Breizh-info.com : Qu’est-ce que Tenesoun et qu’est ce que cela représente aujourd’hui en Provence ?
Raphaël Ayma : Tenesoun s’envisage comme un mouvement politique, nationaliste et identitaire en Provence. Initialement lancé dans le pays aixois, nous avons depuis presque un an décidé d’étendre notre implantation dans l’ensemble du pays provençal. Tenesoun, aujourd’hui, c’est deux lieux de vie ouverts chaque semaine (à Aix et en Vaucluse), un magazine, une section de jeunesse, une salle de boxe, un potager communautaire et tout un ensemble d’autres projets à vocation politique et culturelle. L’ensemble est porté par une communauté militante d’une quarantaine de militants et quatre cent adhérents.

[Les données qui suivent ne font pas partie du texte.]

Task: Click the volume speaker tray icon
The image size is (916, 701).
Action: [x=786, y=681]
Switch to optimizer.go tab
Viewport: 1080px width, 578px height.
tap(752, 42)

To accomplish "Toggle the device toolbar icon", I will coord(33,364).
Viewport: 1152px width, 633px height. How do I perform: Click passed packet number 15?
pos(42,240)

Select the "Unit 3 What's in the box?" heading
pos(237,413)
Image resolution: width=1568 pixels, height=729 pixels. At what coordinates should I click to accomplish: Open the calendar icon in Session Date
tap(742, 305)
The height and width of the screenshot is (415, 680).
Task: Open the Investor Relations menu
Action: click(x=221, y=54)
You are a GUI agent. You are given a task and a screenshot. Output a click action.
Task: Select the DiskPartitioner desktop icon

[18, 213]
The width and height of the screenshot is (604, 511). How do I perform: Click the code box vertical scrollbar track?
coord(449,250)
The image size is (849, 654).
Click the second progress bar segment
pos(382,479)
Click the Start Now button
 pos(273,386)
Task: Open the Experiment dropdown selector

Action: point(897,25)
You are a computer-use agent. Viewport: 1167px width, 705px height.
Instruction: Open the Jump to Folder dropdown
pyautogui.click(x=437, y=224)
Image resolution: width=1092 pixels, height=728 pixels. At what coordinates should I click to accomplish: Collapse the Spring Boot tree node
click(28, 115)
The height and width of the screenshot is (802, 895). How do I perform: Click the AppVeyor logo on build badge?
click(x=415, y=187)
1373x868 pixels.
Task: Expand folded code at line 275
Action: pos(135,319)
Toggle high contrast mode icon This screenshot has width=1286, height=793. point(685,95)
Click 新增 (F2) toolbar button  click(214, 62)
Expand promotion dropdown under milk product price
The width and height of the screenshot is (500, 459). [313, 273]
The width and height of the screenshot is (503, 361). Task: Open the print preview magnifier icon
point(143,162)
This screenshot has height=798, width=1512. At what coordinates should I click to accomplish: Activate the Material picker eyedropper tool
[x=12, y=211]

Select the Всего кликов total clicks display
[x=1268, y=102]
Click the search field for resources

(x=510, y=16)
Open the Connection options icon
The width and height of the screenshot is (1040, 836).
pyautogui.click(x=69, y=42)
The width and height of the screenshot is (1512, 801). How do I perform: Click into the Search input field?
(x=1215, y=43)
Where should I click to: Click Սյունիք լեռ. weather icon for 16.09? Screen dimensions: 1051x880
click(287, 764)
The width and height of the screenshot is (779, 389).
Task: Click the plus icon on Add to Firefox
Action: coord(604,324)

Nous insistons sur notre caractère politique. Nous envisageons Tenesoun sur deux axes : le premier, communautaire. L’anomie et l’individualisme sont des fléaux sociaux auxquels nous devons répondre par la création de communautés charnelles enracinées. Nos lieux de vie (nos locaux) vont en ce sens : ce sont des espaces de libertés, où les gens se croisent, les amitiés se lient, les projets se forment, les compétences et les solidarités se partagent. Refaire corps, refaire peuple. Ils sont le socle de notre l’ébullition sociale de notre mouvement.
Le second axe est politique. Nous ne pensons pas qu’une époque apolitique doit nous condamner à faire le deuil de l’action militante. Nous pensons avec Tenesoun incarner une manière alternative de faire du politique (hors du circuit électoral, par le culturel, l’économique ou l’associatif) mais affirmons notre volonté de participer activement au débat public, notamment dans le panorama politique provençal.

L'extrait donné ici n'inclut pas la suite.